Abstract:
Regeneration is widespread across all animal taxa, but patterns of its distribution and key factors determining regeneration capabilities stay enigmatic. A comparative approach could shed light on the problem, but its efficacy is limited by the fact that data is only available on a few species from derived taxa. Pycnogonida are nested basally within the Chelicerata. They can shed and replace their walking legs and have a high regeneration capacity. In this work, we carried careful observation on leg appendotomy and regeneration processes in a sea spider under laboratory settings. The limb structure and in vivo observation reveal autotomy as the most likely appendotomy mechanism. High regeneration capabilities were ascertained: an anatomically normal but small leg appeared in a single molting cycle and the full functionality regained in 2-3 cycles.

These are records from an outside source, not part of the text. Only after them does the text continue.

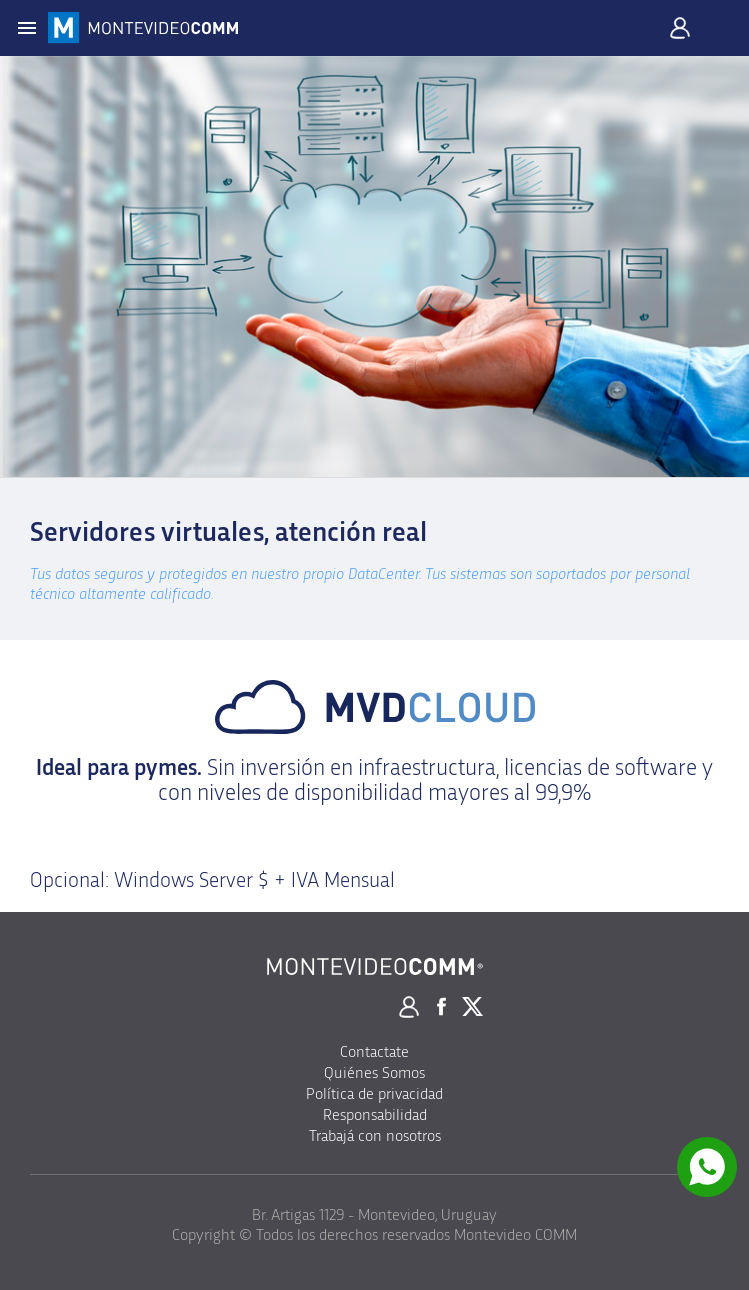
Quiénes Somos (374, 1073)
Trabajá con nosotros (375, 1136)
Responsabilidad (375, 1115)
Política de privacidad (374, 1094)
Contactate (374, 1052)
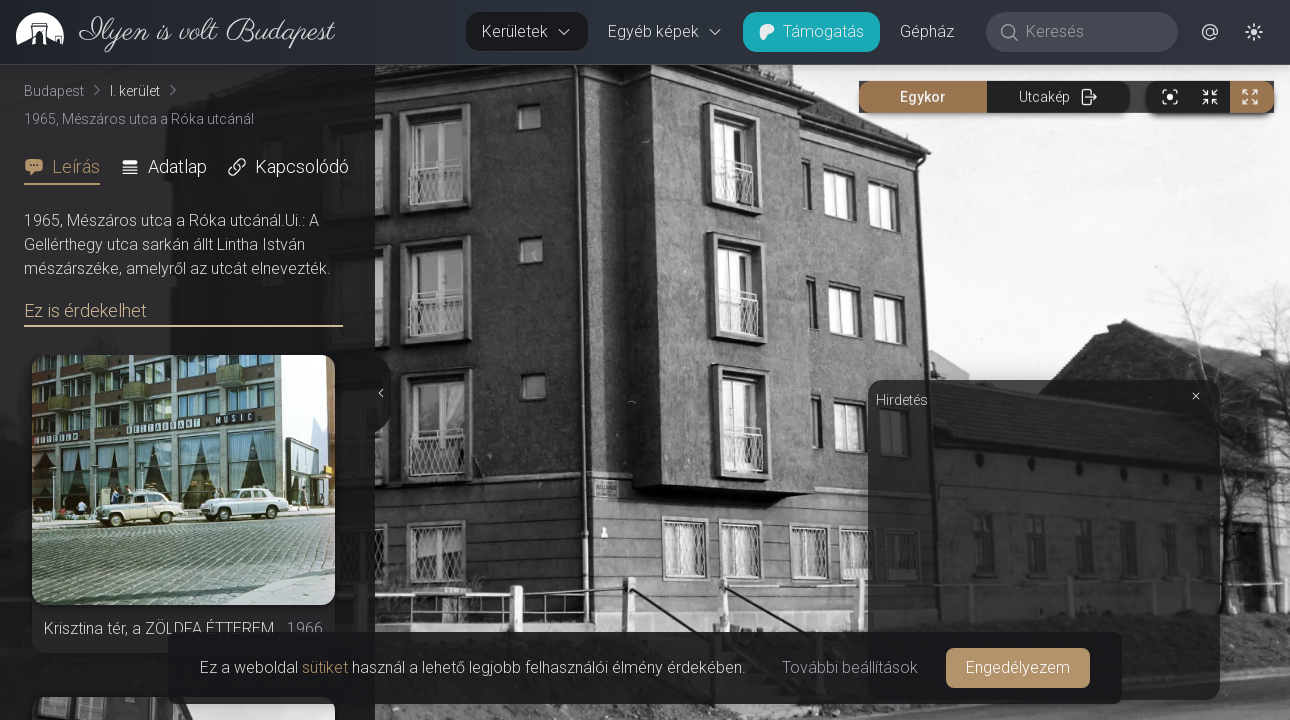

Wound closure after appendotomy in N. brevirostre primarily relies on hemolymph coagulation, which apparently differs from both xiphosurans and crustaceans. Regeneration is provided by proliferation in the leg cutpiece. Regenerative morphogenesis resembles the normal ontogenetic morphogenesis of a walking leg, but accelerated. Unlike in most arthropods, in N. brevirostre, regeneration does not necessarily correspond to the molting cycle, inferring a plesiomorphic state.
摘要:
再生在所有动物类群中都很普遍,但是它的分布方式和决定再生能力的关键因素仍然是神秘的。比较的方法可以揭示这个问题,但是其功效受到以下事实的限制:数据仅来自衍生分类群的少数物种。Pycnogonida在Chelicerata的基础上嵌套。它们可以脱落并更换行走的腿,并且具有很高的再生能力。在这项工作中,我们在实验室环境下对海蜘蛛的腿部阑尾切开术和再生过程进行了仔细观察。肢体结构和体内观察显示,自体切开术是最可能的阑尾切开术机制。确定了高再生能力:在单个蜕皮周期中出现了解剖学上正常但较小的腿,并且在2-3个周期中恢复了全部功能。短病毒奈瑟菌阑尾切开术后伤口闭合主要依靠血淋巴凝固,这显然有别于喜鱼和甲壳类动物。再生是通过腿部切割件的增殖提供的。再生形态发生类似于步行腿的正常个体发育形态发生,但加速。与大多数节肢动物不同,在N.Brevirostre,再生不一定对应于蜕皮周期,推断多态状态。